When you see or meet someone who has a disability, if his or her disability isn’t the first thing you notice about him or her it is likely in the top five. That doesn’t make you prejudiced or insensitive. Our eyes note distinctive markers and our memories organize information by them. I, for one, have too much life to live to be truly bothered by your extra interest, even when it stretches to staring.

When you see someone who has a disability, you may wonder what disability he or she has and/or how he or she came to be disabled. This does not make you a bad person. Trust me. We all wonder.

But if you’re over the age of ten, please don’t approach a stranger and ask these questions or any derivitives of them.

If you’re thinking nobody really does that, you are wrong. Now some of the people who ask such questions are probably the same people who ask complete strangers when their (existent or nonexistent) babies are due and if they are breastfeeding them and give all sorts of unsoliscted advice, primarily in the form of horror stories.

There also seems to be a significant contingent among those who ask these questions that have no idea that these issues stretch beyond surface small talk and, if brought up in conversation by a stranger, are often offensive.

Most of the time, reluctance to share information about disabilities is not global.
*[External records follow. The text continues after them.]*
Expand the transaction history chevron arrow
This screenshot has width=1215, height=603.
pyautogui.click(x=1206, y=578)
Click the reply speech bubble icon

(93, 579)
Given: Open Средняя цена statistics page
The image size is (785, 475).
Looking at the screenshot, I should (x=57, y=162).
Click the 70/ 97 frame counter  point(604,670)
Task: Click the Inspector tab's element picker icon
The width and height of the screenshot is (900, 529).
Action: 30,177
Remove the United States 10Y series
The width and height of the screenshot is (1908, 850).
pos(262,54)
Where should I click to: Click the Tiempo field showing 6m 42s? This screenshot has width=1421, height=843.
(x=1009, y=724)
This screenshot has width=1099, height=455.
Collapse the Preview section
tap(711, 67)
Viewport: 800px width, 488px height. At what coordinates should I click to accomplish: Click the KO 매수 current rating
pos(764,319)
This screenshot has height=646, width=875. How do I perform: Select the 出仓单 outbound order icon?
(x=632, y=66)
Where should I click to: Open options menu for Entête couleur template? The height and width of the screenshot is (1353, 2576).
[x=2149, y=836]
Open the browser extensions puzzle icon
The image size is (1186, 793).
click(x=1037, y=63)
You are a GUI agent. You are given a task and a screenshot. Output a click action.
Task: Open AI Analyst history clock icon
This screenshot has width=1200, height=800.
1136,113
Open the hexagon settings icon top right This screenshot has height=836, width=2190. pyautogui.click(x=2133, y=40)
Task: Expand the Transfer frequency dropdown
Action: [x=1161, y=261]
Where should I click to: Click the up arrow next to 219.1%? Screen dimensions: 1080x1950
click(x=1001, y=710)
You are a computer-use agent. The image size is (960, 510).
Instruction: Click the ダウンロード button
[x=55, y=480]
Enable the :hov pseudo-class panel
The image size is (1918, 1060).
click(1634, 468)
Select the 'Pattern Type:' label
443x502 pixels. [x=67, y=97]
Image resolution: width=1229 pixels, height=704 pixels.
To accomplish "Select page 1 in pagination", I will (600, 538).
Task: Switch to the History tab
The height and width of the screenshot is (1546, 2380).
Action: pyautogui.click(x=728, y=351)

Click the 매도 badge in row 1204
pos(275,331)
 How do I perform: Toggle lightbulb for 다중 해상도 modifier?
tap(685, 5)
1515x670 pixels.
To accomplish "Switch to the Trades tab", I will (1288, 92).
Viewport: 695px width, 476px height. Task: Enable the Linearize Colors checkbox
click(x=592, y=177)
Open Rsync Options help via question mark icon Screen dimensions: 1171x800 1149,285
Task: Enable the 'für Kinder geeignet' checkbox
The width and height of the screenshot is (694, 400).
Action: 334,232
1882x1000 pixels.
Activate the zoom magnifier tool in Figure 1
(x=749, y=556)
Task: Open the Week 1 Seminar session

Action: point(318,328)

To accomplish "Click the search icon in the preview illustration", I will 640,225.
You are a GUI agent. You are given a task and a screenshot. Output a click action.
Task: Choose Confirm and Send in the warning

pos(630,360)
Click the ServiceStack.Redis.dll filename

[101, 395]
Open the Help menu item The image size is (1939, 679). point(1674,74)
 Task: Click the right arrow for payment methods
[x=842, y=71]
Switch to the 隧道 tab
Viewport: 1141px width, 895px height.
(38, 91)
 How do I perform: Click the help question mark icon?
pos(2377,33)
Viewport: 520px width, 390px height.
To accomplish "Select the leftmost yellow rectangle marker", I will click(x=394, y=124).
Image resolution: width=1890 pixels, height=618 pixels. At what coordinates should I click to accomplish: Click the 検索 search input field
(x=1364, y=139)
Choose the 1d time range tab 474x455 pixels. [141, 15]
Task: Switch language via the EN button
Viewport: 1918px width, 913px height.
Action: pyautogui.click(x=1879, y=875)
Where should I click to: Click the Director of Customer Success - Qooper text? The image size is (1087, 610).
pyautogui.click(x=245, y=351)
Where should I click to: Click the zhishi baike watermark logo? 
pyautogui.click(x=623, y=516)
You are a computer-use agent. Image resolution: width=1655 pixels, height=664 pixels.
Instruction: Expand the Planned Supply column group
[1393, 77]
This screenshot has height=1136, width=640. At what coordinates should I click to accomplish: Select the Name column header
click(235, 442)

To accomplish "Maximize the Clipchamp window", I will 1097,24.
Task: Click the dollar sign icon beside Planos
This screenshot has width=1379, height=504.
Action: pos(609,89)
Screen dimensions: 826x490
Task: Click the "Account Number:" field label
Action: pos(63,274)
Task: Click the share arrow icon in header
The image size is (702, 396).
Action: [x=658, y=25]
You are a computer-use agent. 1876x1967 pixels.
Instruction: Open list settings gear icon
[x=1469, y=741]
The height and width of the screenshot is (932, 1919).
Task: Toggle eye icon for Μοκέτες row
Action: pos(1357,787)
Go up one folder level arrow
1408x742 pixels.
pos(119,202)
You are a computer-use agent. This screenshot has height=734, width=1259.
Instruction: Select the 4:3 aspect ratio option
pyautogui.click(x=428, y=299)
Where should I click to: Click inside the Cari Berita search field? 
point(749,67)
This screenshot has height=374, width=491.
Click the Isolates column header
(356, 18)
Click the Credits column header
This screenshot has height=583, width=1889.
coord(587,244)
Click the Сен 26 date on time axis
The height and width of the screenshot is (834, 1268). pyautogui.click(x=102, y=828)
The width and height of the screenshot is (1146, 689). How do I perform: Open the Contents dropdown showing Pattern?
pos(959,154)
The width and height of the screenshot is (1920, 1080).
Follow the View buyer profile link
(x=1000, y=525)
I, for example, have no problem sharing such information with people who already know me, even on a surface level. It’s definitely not a secret (at least for me). Somone might ask, I suppose, if it’s not a secret, why is it such a big deal?

Here’s the thing: we, who have disabilities, like to think we are so much more than a medical diagnosis. When you ask about our disabilities before even learning our names, you communicate otherwise. That makes sense, right? If not, the least you can do is blindly humor us on this point.

If you need another reason, there are at least two more.

First, personal medical information is just that–personal. We do not owe it to every stranger who is the least bit curious. I’m certainly not going to ask you how your last colonoscopy went!

Second, when we wait until you know us to share about our disabilities, we minimize the chances that you will make random mistaken assumptions about our abilities based on a disability diagnosis.

So please…

We know you’re curious about our obvious differences, but don’t ask questions about them until you have had a few other conversations with us. Thank you.